Я уже не сомневалось, что ставшие привычными лица этой пары и голые задницы над унитазом мне предстоит отражать всю последующую жизнь. Но однажды всё изменилось.
Несколько дней подряд приятельница Хозяина не появлялась, странно, я уже начало скучать по ней. И вот вместо неё неожиданно предстала полуголая и растрёпанная незнакомая блондинка. Не могу сказать, что она выглядела более или менее привлекательнее, но предыдущая успела стать для меня привычной, почти родной. Та подружка Хозяина представляла собой брюнетку природного окраса, тогда как естественность светлых волос новой гостьи вызывала сомнения. Похоже, из-за виденного ежедневно одного женского лица у меня выработалось пристрастие и независимо судить о замене я не могло.

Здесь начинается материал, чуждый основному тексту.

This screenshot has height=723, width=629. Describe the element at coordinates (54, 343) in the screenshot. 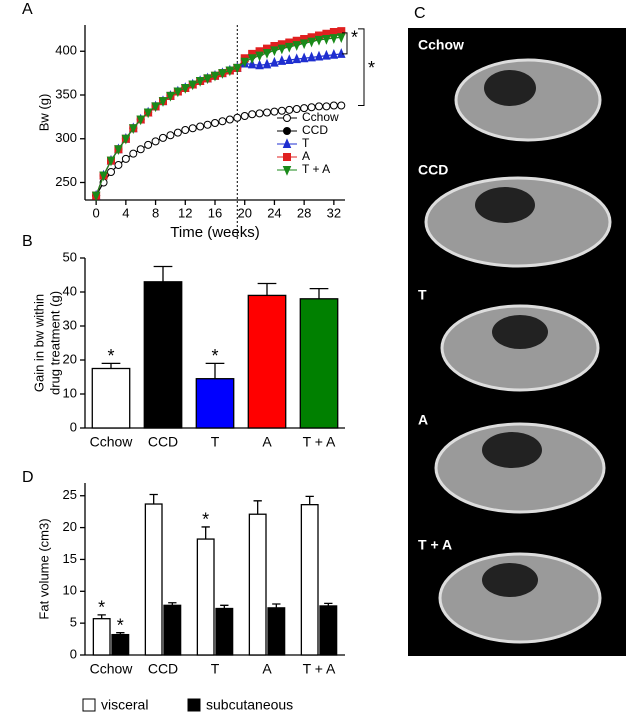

И только начало привыкать к апгрейду подружки Хозяина, как с радостью обнаружила в пространстве санузла моментально узнаваемую прежнюю версию. Тому предшествовал шум и пронзительные вопли женщин с криками Хозяина за закрытой дверью. Блузка брюнетки оказалась разодрана, причёска растрёпана, глаза на впервые виденном мною злым выражением лица с потёками туши. Наскоро приведя себя в порядок, и убрав размывы со щёк, она снова растворилась за порогом, но гневный взгляд её горящих глаз ещё долго жёг всю мою амальгаму. С её исчезновением шум внутри квартиры продолжался, затем щёлкнул замок, хлопнула входная дверь, и воцарилась тишина.
Происшедшее удручало. Выходит, не всё так гладко в мире людей. Стабильность и покой в жизни Хозяина оказались пустой видимостью. Хотелось помочь и ему, и его темноволосой не чужой мне подружке, даже новой блондинке, в отношении к которой я пока не определилось. Но, что я могло предпринять, не имея никаких для того возможностей?

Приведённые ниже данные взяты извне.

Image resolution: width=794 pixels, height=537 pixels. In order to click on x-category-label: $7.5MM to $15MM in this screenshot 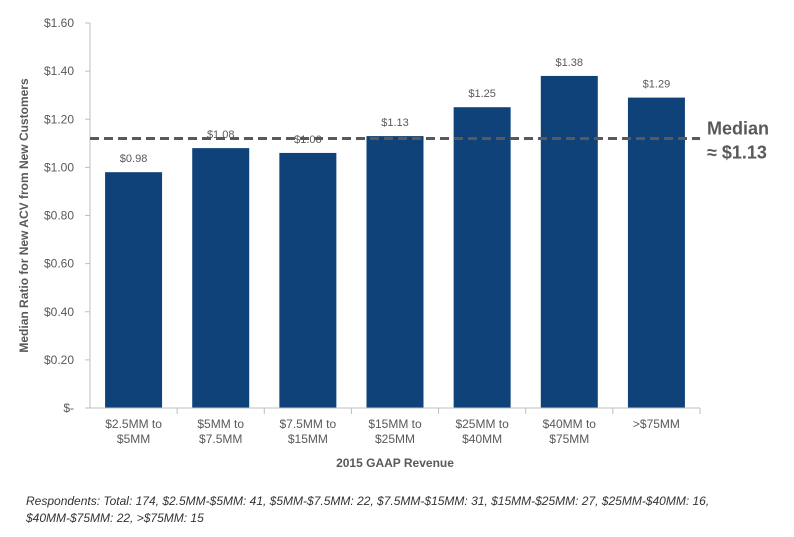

Не оставалось сомнений, что где-то за стенами существуют мои собратья. Причём, не только подобные мне, рождённому на фабрике, но и заведомо несхожие, что доказывало присутствие самодовольного, гордого красавца в резной раме. Мне мечталось, что мы все смогли бы объединиться и начать иначе отражать окружающее. Воздействовать на него так, чтобы изменить его к лучшему. И тогда не только нам, но и всем отражённым в нас людям станет легче и радостнее жить. Но, как это сделать?! Ведь отсутствие общего языка даже с напыщенным, презиравшим меня трюмо неумолимо доказывало несбыточность таких иллюзий.
Я долго оставалось в одиночестве, пока мой дорогой Хозяин снова не возник на пороге ванной. И оригинал, и отражение выглядели удручённо и разгневанно.
Неожиданно он ударил по мне кулаком так, что разбил костяшки пальцев и заляпал алым мою сверкавшую отражённым светом поверхность, покрывшуюся сеткой жутких трещин. На миг показалось, что это уже и моя собственная кровь, которой во мне заведомо не могло быть! Потом нанёс удар ещё и ещё, бил, пока на пол не посыпались осколки моего превращённого в хаос естества. И хотя боли я никак не могло чувствовать, но творившееся выглядело и было, по сути, бесконечно ужасным! Мелькнуло не то возмущение, не то недоумение такой несправедливостью: почему Хозяин вымещает звериные чувства именно на мне, а не на том шикарном зеркалище в комнате, которое гораздо в большем ведении всего происходившего вне санузла?!
Оставшиеся на стене неправильные фрагменты и осыпавшиеся вниз кусочки представились то ли моими неудачными детьми без будущего, то ли оторванными и разъединёнными навсегда частицами моего прежде единого, а теперь необратимо меркнущего сознания. Самое ужасное – в каждом из них продолжал отражаться внешний мир, от которого остался сейчас успевшая опостылеть клетка санузла с искажённым от ярости лицом непонятно за что убивавшего меня Хозяина.